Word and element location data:
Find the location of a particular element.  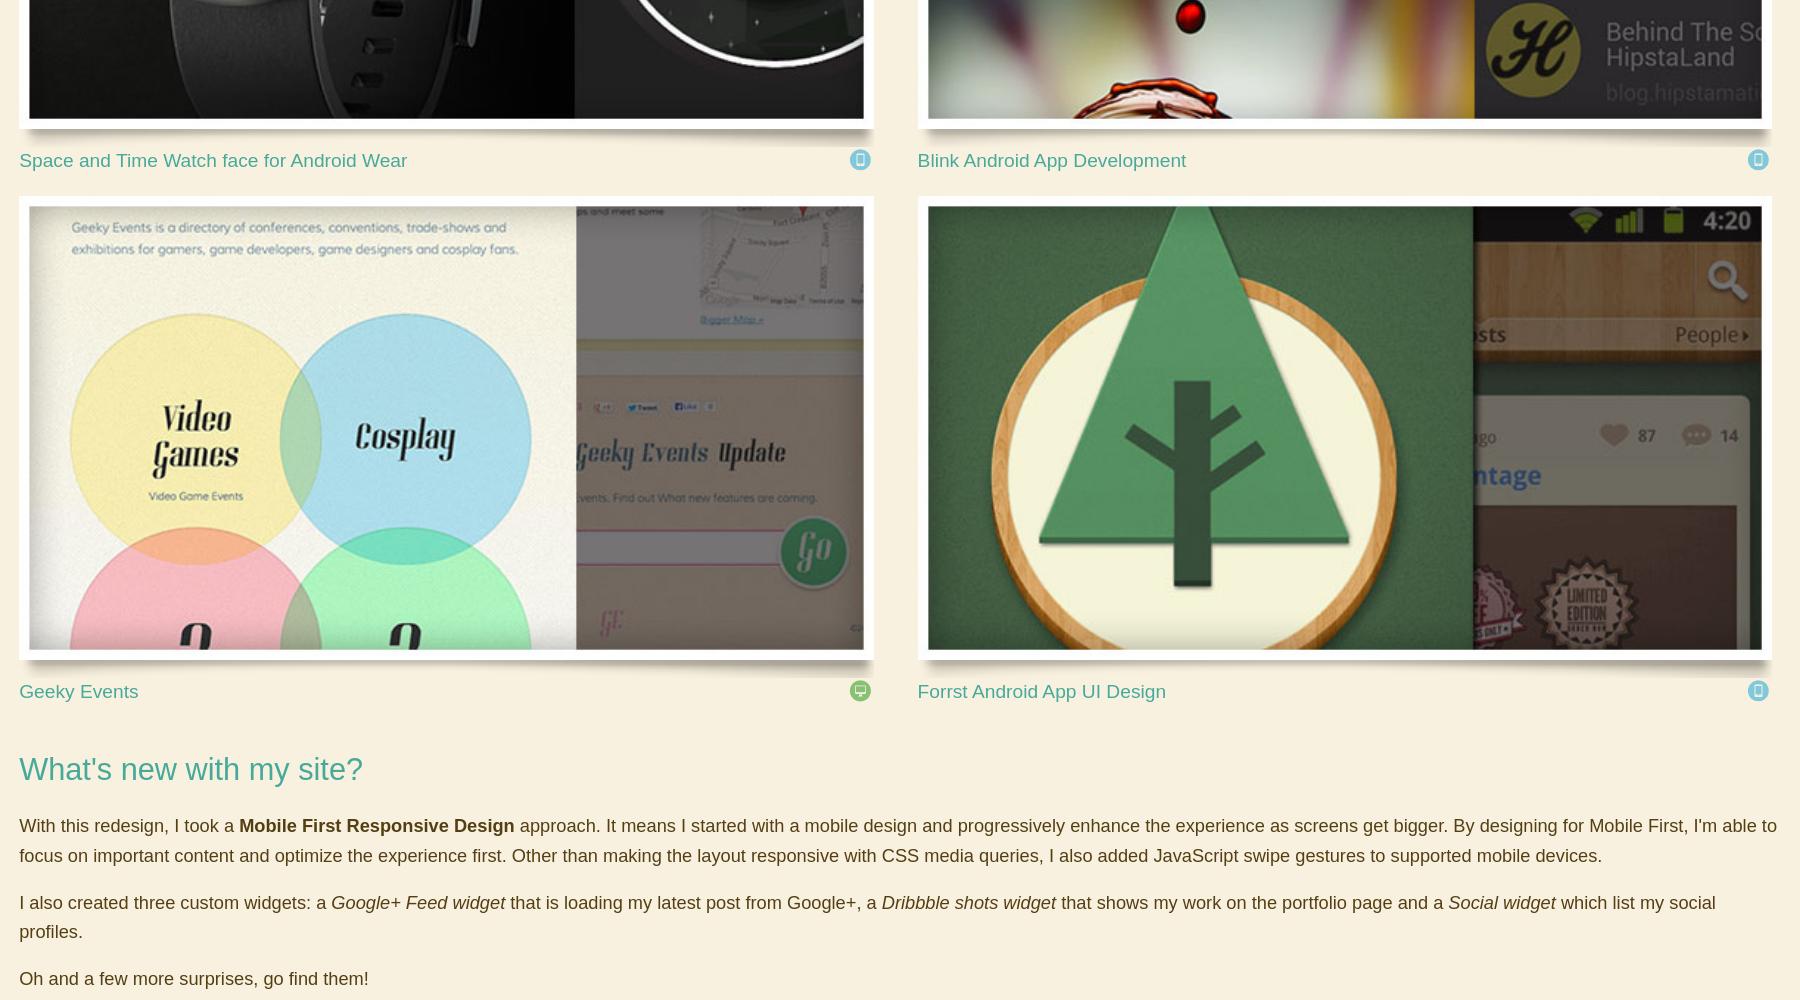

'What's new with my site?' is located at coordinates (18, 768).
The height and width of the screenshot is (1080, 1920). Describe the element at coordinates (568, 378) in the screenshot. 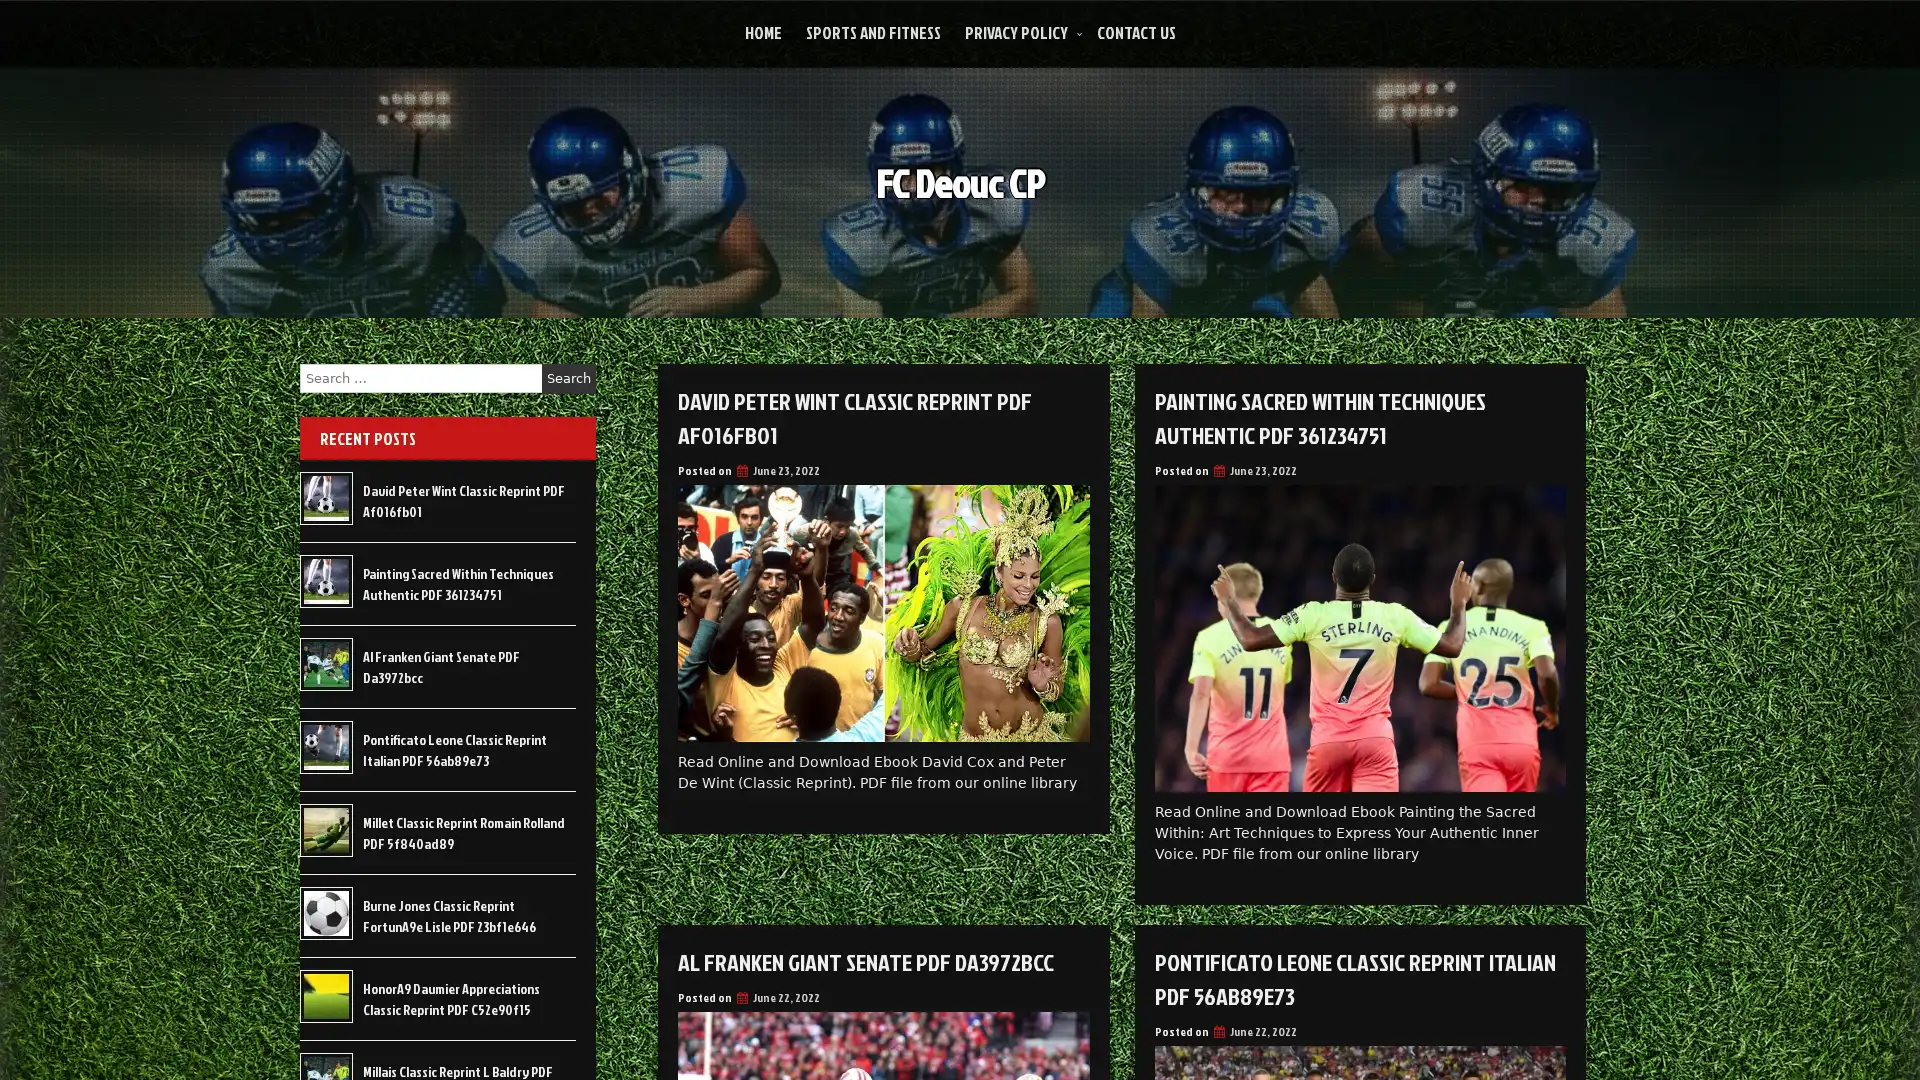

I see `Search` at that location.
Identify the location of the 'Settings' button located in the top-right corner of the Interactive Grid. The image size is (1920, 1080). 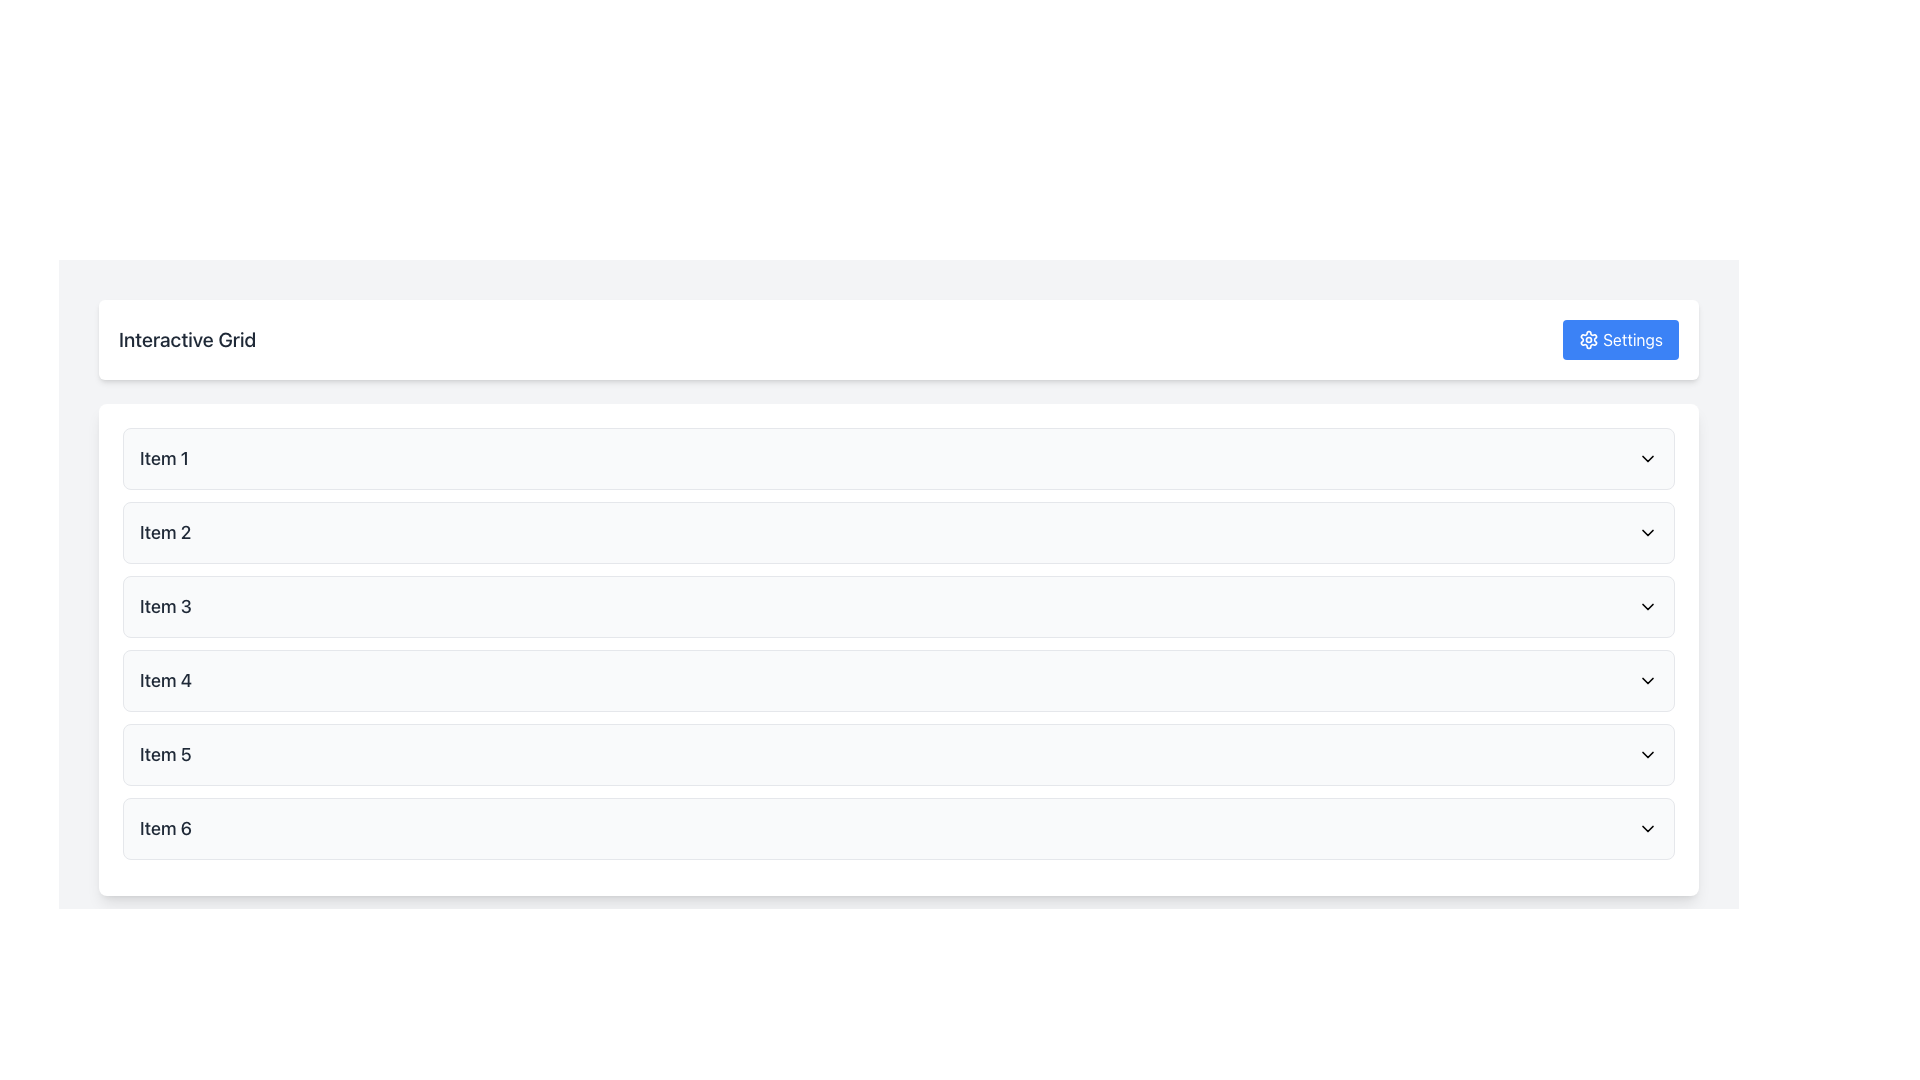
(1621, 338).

• **DIRECTIONS**:
Starting at the line that has "Identify the location" and going to the end of the rows, render each line as one string in a JSON list, skipping any blank lines. Leave the pictures out.

• **ANSWER TO THE PROBLEM**:
[
  "Identify the location of the 'Settings' button located in the top-right corner of the Interactive Grid. The image size is (1920, 1080). ",
  "(1621, 338)."
]